Kyle’s whole life is defined by all the women in his life getting fridged, a term used to describe women in media being murdered for sheer plot advancement purposes—his mother and his wife are the main victims of such tropes.
Besides all the white characters and fridging of the few women, Outcast makes for an enthralling read. The premise is nothing new: demons possess folks in a small town, and Kyle’s partner in crime is a reverend.
But just because the premise is a little worn doesn’t mean it isn’t good, it just means that a lot of people have liked it and still like it. And what’s not to like about a miserable man who makes demons scream just by touching them?
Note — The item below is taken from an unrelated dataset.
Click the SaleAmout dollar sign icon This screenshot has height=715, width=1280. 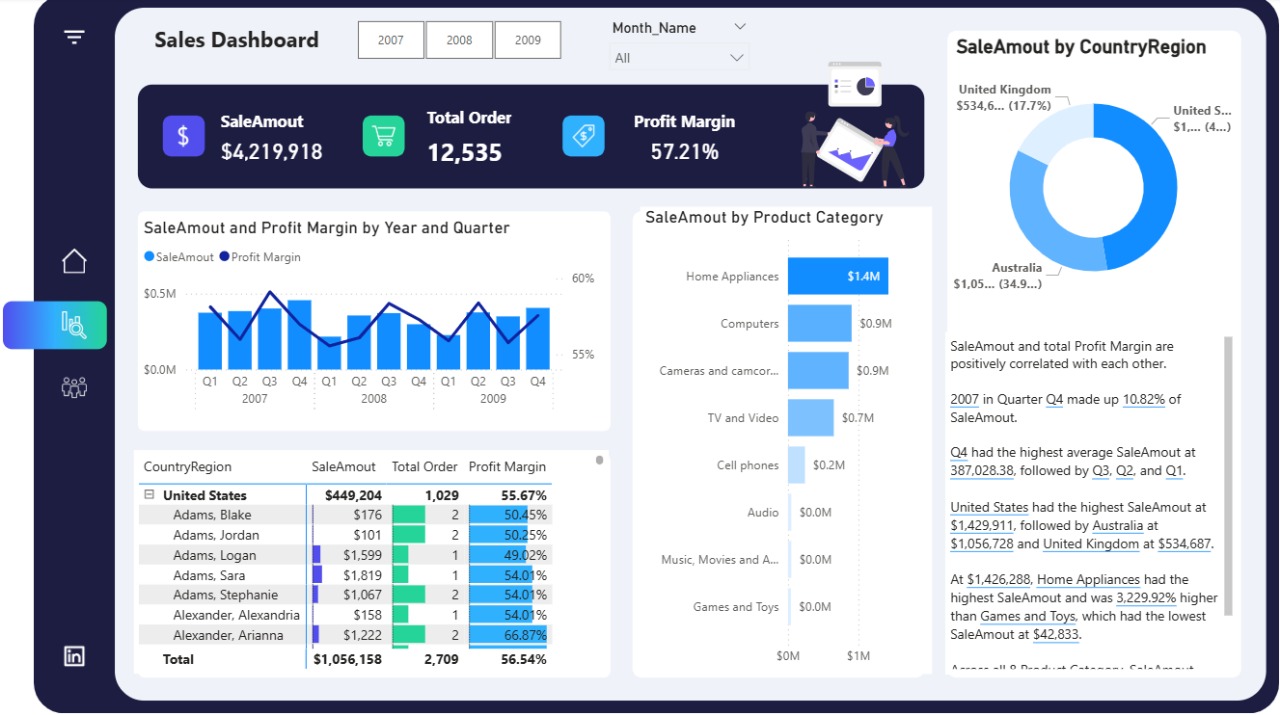[x=183, y=136]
Personally, I’m anticipating the demons figuring out a way around the touch-aversion with a scene à la Voldemort’s “I can touch you now.”
Even if the premise was boring, it’s used in a novel and really important way. The whole first volume plays well as a metaphor for abuse, especially child abuse and abuse caused by mental illness in the abuser.
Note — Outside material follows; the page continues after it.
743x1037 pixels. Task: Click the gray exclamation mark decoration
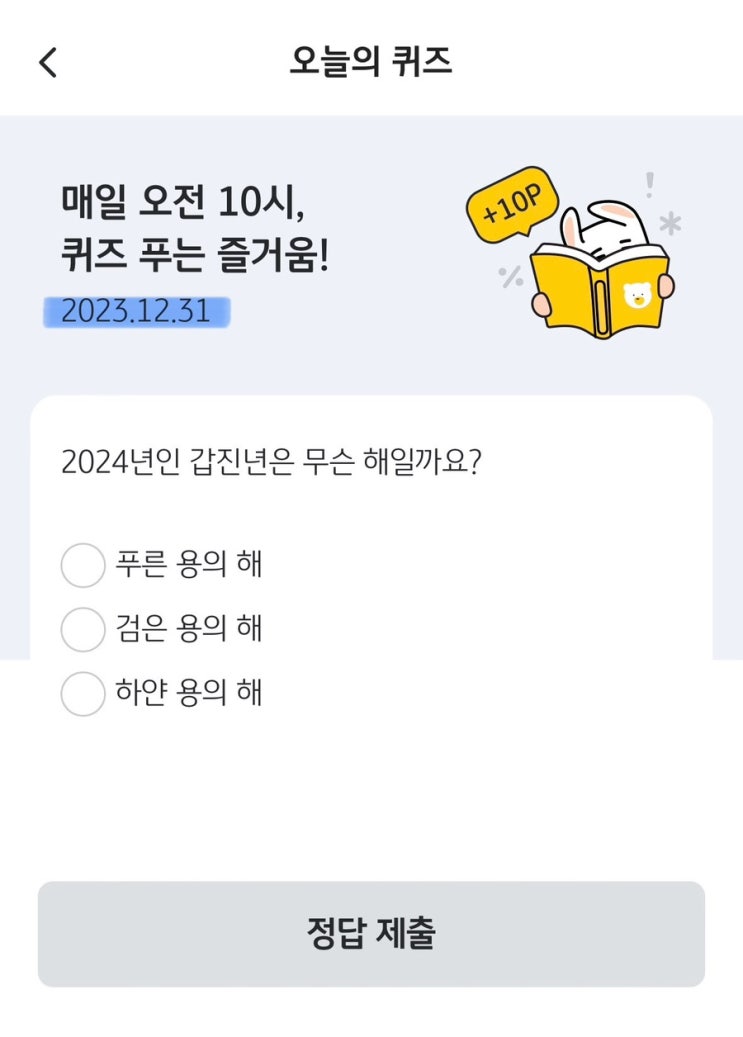click(650, 185)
Kyle himself is an adult survivor of child abuse. His mother was possessed by a demon, I suspect, because he’s the outcast which seems to be a euphemism for chosen one. And while I’m not an adult survivor of physical childhood abuse, I didn’t get the impression that the way Kyle’s situation was treated was disrespectful in any way.
His mother was loving, and Kyle has distinct memories of her drawing with him and playing tag outside. But he also remembers when everything suddenly changed, when his mother was suddenly different.
Suddenly she was cruel out of nowhere and vicious until he fought back. He beat her so bad that not only did the demon flee her body, but she was left catatonic in a hospital bed. In one scene he visits her and the two talk. “Were you a victim too?” he asks her.
She can’t answer, of course.
Demonic possession isn’t just a fitting metaphor, but historically one with quite some unfortunate context. The metaphor is so important, though.
Kyle’s not only left without closure since his mother is completely incapable of communication, but now that he’s an adult he can realize that her abuse didn’t spring out of nowhere and that she’s a victim too.
Her victimhood never cancels out his or excuses the abuse. She even puts him into an overfull foster home where he and his foster sister are further abused by another kid. Sibling abuse is even less frequently addressed and isn’t often treated like the abuse it is.
The whole book is littered with various scenes of children being beaten by adults, all in the name of demonic possession.
For all that, Outcast is pretty spectacular. How often is there an adult child abuse survivor in comics? It’s impressive that such a serious problem is treated like the multi-faceted horror it truly is.
The small town politics are pretty spot on, too. Police officers turn blind eyes on a kid with a busted-up face because he’s friends with the reverend who was alone with him. It’s a face he got from an exorcism, but the police officers don’t know that.
If it’s not too triggering, Outcast is worth a read even if just for the mystery that envelopes the small-town people appearing and disappearing in the nearby woods.